The stakeholder meetings revealed that health care was largely excluded from the services offered by Voluntary Organizations Active in Disasters (VOADS) and case managers rarely had health care experience. I wanted the case managers to be nurses, but the VOADS and my contracted faith-based organization wanted them to be lay people. We compromised and had a combination of case managers we trained and nurse case managers. When all the research was completed and the program pilot tested it turned out that what was primarily needed was the lay case manager with nurse case managers to be available for people with complicated medical needs and for consultation. Because I first listened and because we were all willing to follow the evidence we ended up with a program that we could all support. You can learn more about the ACF Disaster Case Management program at: https://www.acf.hhs.gov/ohsepr/response-recovery/disaster-case-management .

I considered the development of the Disaster Case Management program a great professional accomplishment. I had an amazing team, exceptional partners, and political appointees that trusted us to do our jobs and have the best interest of the country in mind. There was mutual respect. However, the sense of professional accomplishment paled in comparison to the change in my spiritual life.

When I was in Baton Rogue with Catholic Charities, USA I was asked to stay with them at the retreat center. They gave me free access to the grounds and the chapel and said I could use it anytime. I hadn’t been to a church of any kind since my twenties and so I was amused. Then I listened as CCUSA had to remind the Catholic sisters that they couldn’t give away all of the food. I watched as CCUSA personnel and volunteers worked with compassion and patience and with their dedication exemplified what it means to serve. I, on the other hand, could only see a mission to be accomplished and my cadre of young officers as tools to accomplish it. While CCUSA saw the humanity in everyone I wasn’t even seeing it in my own people. By the time I left something had changed. I was no longer listening with my ears, but with my heart. The VOADS and the faith-based organizations had a different perspective than the government. It wasn’t about sitreps, or numbers proving the success, but rather compassionate care provided to people that were suffering.  I woke up one day shortly after our time in Baton Rogue and announced I intended to retire. Not long after the project was completed I was working for a small Catholic university where I found what I sought and though I left the university after three years what I found and what they nurtured has never left me.

Following the evidence resulted in a policy that ensured better services to the poor and underserved impacted by a disaster. Letting the spirit transform the knowledge into an accomplishment for good put the program in hands that are filled with compassion.
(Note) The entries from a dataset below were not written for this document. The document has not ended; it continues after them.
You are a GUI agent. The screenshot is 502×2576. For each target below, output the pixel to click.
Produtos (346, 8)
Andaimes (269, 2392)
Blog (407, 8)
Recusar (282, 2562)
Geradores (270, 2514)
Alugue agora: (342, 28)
By being open to what was good and just rather than tactically efficient government and faith-based organizations were able to bring the best of what each has to offer to serve those in need.

I am forever grateful to Dan for the opportunity, to the administration at the time for prioritizing the poor, and to Brent whose faith I am sure crafted the principles on which the program was built and through which I found my faith. The experience showed me what I lacked as a human being, what I no longer wanted to be, and a path to a more compassionate existence.

Prudence is the birth mother of all virtue.